BEGIN RECORD EXTRACTS
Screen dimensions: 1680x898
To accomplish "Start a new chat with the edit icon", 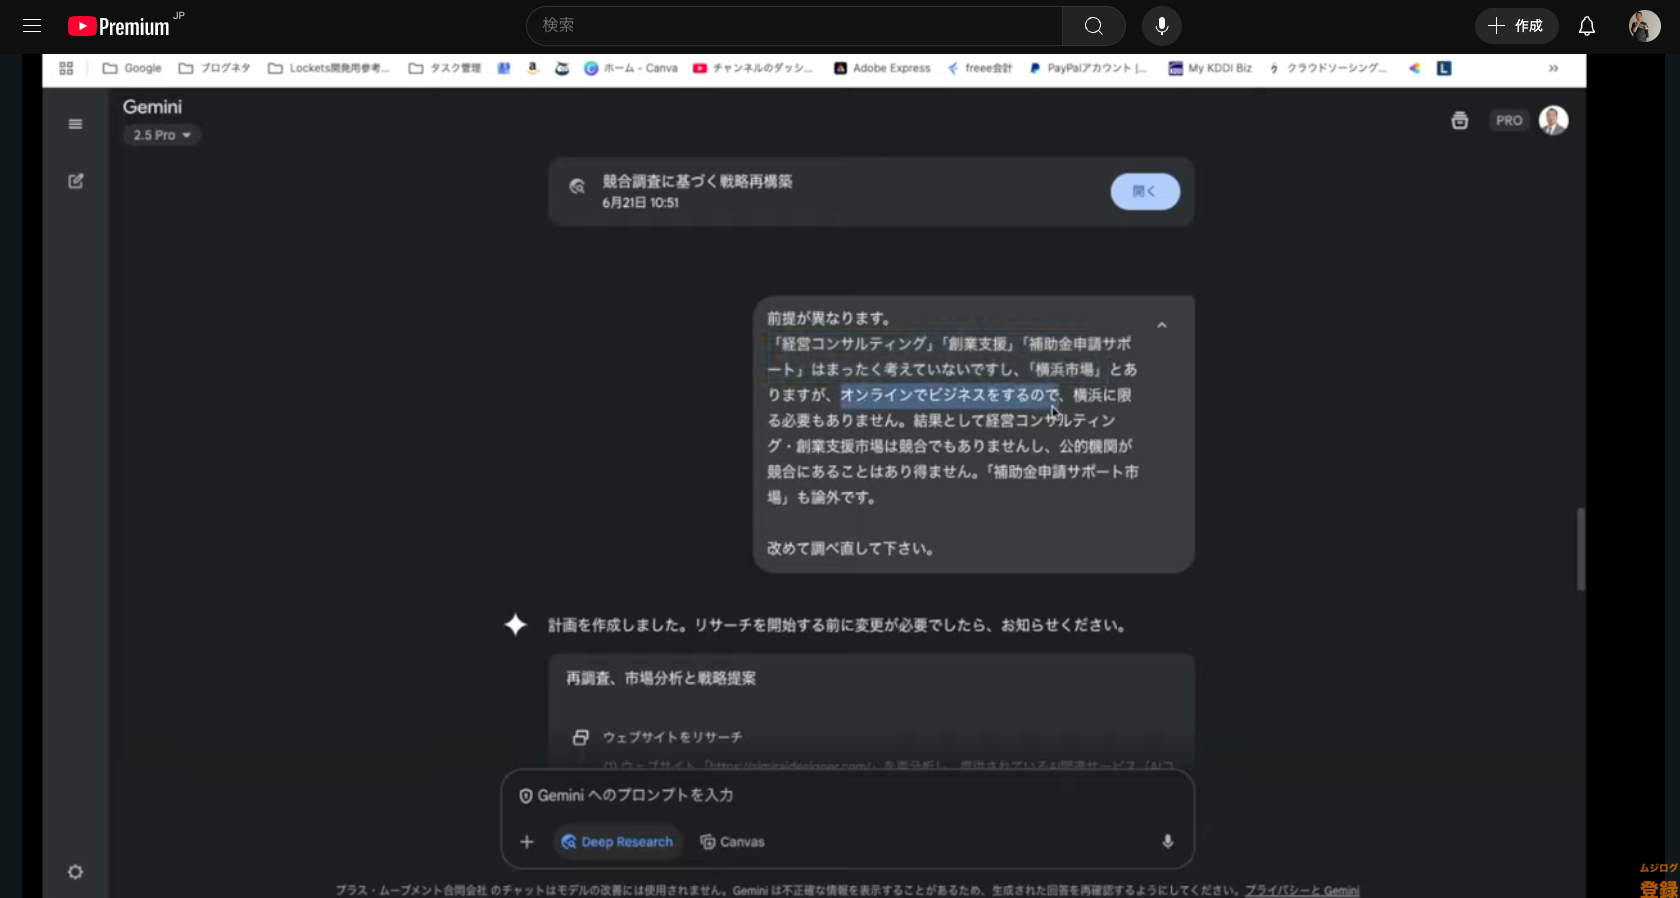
END RECORD EXTRACTS
BEGIN RECORD EXTRACTS
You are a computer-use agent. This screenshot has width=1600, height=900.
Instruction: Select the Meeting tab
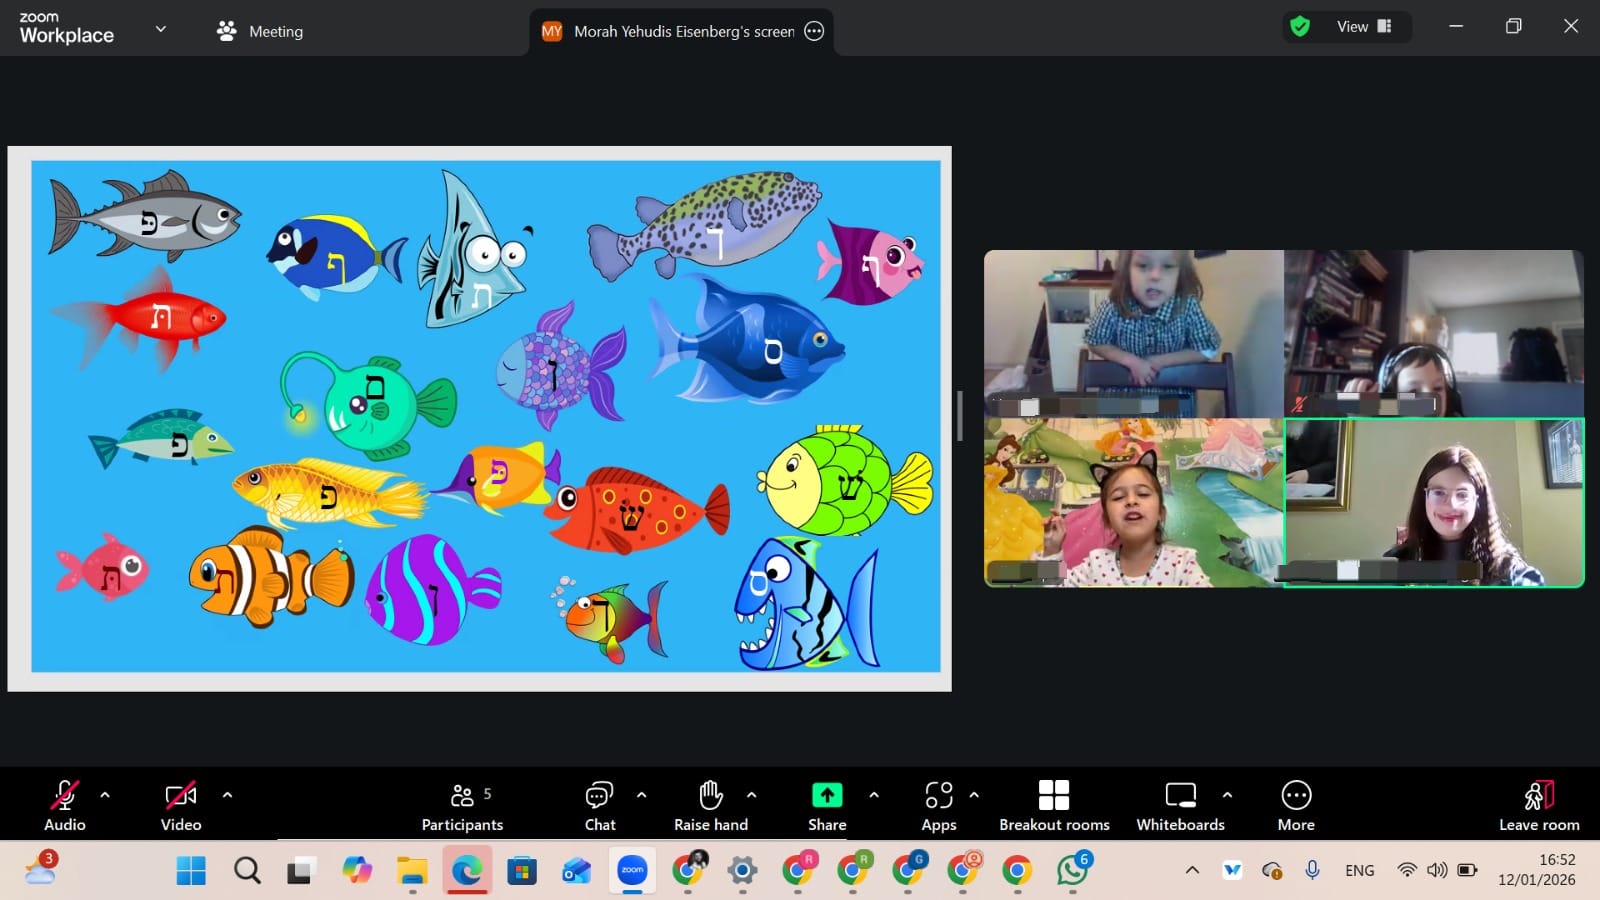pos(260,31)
END RECORD EXTRACTS
| WHAT THE TASK ASKS |
Nothing outside the stretch above, from the line with "Screen dimensions: 1680x898" through the line with "new chat with", is set down. Transcribe that stretch exactly, ends included, but not its pictures.

| OUTPUT OF THE TASK |
Screen dimensions: 1680x898
To accomplish "Start a new chat with the edit icon", 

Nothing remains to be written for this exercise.